The Scientific World Journal (Jan 2022)
Physiological Alterations due to Hepatotoxicity and the Protective Role of Cleome viscosa Linn Seed Extract in Experimental Animals
Abstract
Liver ailment is a key public health menace, principally in developing nations. Quite a lot of medicinal florae have been identified to have liver shielding activities. The current study was designed to assess in vitro antioxidant and in vivo hepatoprotective activities of seed extracts of Cleome viscosa Linn. (Capparaceae). Phytochemical screening of C. viscosa seed ethanol extract was carried out. Free radical scavenging activity of crude seed extract of the plant was conducted using the DPPH assay method. DNA damage protection potential of the crude seed extract was carried out using extract of the genomic DNA nicking assay. Hepatoprotective activity of the crude seed extract of the plant was carried out based on CCl4-induced liver damage in Wister albino rats. Serum biomarkers (aspartate transaminase (AST), alanine transaminase (ALT), alkaline phosphatase (ALP), and total protein (TP)) were evaluated to find out the effect. Histopathological scrutiny was also carried out for all groups of rats to further confirm the discoveries.
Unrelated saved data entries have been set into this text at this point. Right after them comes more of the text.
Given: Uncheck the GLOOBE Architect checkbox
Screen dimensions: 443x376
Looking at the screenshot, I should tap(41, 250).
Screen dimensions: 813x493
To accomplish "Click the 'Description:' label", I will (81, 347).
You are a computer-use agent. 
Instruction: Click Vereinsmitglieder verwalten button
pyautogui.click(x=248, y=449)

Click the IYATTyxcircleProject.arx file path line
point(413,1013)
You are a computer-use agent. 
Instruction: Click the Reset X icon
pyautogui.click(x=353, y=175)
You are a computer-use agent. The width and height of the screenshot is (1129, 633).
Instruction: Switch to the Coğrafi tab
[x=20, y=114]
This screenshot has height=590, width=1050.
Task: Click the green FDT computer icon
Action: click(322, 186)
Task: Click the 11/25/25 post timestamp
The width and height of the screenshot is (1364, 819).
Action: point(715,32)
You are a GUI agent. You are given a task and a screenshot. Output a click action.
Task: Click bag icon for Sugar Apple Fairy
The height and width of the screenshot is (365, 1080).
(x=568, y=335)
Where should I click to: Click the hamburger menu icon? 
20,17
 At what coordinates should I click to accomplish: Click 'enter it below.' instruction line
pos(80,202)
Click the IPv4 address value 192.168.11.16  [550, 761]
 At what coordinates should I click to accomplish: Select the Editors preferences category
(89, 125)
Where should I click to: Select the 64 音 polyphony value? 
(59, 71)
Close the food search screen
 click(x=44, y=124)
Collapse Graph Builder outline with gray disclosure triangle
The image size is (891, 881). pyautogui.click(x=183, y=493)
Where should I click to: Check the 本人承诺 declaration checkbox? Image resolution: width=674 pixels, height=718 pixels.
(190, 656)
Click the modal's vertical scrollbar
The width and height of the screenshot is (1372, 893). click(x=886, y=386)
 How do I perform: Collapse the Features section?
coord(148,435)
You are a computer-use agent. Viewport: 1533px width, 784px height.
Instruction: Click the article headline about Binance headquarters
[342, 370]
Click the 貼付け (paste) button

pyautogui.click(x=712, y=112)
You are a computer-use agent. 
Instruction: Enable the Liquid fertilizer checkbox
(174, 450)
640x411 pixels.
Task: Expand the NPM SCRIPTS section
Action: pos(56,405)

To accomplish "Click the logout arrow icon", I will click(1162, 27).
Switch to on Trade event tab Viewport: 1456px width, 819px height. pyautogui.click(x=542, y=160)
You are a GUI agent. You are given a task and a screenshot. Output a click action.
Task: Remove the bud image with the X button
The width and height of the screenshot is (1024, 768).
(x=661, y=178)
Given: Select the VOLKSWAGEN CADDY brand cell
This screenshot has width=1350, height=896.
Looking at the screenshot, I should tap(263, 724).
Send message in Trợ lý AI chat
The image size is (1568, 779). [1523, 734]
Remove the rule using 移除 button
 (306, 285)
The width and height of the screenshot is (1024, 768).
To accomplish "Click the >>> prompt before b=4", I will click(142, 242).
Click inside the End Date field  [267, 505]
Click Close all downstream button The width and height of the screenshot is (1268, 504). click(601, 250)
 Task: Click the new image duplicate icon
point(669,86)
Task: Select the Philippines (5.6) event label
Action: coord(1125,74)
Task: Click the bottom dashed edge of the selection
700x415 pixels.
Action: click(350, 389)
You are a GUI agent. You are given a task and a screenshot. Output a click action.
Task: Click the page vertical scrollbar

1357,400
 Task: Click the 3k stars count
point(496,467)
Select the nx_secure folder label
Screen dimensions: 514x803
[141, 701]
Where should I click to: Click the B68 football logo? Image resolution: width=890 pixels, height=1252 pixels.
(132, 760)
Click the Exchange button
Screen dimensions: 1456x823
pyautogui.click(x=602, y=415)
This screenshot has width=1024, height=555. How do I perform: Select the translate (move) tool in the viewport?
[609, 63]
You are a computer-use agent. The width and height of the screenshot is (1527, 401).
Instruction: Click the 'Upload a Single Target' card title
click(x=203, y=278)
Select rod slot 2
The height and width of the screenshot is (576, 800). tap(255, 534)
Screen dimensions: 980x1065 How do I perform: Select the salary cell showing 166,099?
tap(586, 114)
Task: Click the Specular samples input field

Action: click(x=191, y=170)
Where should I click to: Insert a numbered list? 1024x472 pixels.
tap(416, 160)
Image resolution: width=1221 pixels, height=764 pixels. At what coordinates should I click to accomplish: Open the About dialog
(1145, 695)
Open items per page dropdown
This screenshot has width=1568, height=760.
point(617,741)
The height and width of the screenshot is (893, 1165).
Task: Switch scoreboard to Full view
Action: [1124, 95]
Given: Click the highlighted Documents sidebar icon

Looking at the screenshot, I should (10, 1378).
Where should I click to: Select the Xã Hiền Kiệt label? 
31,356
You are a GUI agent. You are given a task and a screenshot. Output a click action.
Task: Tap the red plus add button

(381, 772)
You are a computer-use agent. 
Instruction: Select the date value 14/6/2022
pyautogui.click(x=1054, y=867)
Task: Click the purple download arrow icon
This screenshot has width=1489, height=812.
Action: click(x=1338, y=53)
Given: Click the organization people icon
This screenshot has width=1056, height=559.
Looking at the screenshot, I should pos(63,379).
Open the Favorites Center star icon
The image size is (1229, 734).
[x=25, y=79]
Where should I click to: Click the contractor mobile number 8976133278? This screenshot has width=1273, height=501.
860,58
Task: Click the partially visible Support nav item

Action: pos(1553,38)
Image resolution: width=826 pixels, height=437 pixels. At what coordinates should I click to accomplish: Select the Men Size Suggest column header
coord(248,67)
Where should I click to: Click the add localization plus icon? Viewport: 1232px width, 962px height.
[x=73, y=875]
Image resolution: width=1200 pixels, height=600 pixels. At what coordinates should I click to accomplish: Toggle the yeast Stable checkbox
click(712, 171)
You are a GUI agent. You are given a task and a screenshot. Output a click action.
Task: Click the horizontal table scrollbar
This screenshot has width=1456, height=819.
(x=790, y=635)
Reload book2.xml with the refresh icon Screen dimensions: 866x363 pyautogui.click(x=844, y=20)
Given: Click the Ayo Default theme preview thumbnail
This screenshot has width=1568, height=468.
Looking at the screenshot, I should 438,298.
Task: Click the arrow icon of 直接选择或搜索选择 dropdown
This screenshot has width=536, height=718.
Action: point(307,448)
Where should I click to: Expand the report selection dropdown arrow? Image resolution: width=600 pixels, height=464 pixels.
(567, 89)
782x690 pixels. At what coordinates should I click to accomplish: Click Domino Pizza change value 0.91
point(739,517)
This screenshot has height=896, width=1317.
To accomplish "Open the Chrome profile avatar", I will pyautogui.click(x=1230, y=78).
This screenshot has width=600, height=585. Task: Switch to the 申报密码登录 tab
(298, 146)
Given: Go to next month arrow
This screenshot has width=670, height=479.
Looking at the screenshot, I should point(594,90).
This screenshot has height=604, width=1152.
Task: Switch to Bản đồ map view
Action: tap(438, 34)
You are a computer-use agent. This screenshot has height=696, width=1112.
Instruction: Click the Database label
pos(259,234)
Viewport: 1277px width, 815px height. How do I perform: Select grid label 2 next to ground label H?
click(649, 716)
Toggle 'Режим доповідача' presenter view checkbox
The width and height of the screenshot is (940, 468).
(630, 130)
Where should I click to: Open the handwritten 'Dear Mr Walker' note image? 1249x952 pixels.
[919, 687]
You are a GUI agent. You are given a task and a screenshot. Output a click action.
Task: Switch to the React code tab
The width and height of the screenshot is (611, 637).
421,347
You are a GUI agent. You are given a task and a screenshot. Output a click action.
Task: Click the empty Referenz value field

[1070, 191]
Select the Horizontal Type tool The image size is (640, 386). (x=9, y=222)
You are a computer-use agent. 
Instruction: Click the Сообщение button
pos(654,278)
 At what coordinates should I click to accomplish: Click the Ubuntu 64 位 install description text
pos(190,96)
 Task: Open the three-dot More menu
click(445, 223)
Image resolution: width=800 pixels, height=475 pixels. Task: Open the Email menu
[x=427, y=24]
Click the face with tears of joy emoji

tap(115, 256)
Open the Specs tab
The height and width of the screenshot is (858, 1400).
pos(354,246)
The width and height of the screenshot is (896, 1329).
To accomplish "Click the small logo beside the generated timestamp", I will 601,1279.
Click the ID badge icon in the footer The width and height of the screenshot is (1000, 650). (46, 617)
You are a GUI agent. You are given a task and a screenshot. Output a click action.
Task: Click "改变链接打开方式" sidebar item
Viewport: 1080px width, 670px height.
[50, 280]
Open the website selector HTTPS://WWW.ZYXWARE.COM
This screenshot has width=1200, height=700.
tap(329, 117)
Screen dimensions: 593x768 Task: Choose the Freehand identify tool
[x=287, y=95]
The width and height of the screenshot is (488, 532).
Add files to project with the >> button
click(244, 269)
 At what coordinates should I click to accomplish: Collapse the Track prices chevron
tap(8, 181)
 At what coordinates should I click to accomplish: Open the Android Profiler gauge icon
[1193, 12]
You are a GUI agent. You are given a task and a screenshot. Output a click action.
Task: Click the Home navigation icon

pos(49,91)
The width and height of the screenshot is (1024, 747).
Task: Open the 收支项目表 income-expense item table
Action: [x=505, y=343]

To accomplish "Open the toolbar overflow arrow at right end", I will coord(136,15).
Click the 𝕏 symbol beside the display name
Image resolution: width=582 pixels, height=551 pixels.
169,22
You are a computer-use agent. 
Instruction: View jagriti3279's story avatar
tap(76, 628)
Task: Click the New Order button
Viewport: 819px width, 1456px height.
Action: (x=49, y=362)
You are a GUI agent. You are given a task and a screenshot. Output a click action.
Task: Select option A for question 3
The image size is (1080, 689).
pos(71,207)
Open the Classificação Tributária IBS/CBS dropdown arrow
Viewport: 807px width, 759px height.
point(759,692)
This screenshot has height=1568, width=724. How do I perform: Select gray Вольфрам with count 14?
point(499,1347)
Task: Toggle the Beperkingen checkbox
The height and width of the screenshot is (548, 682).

The phytochemical screening was positive for alkaloids, flavonoids, saponins, steroids, terpenes, tannins, and phenolic compounds in the seed extract. The antioxidant assay revealed that the ethanol crude extract of C. viscosa exhibited free radical scavenging activity with IC50 value of 17.82 ± 0.32 μg/mL, and this was further confirmed by the DNA damage protection activity. Pretreatment of the rats with the crude extract of C. viscosa significantly reduced ALP (p < 0.05). The hepatoprotective activity of the seed extract was confirmed by histopathological studies. From this study, it can be concluded that the crude seed extract revealed antioxidant and hepatoprotective activities. For that reason, in the future, oral intake of C. viscosa seed extract as an adjunct natural therapy may be worthwhile to protect against liver failure-mediated inhibitory effects on reproductive function.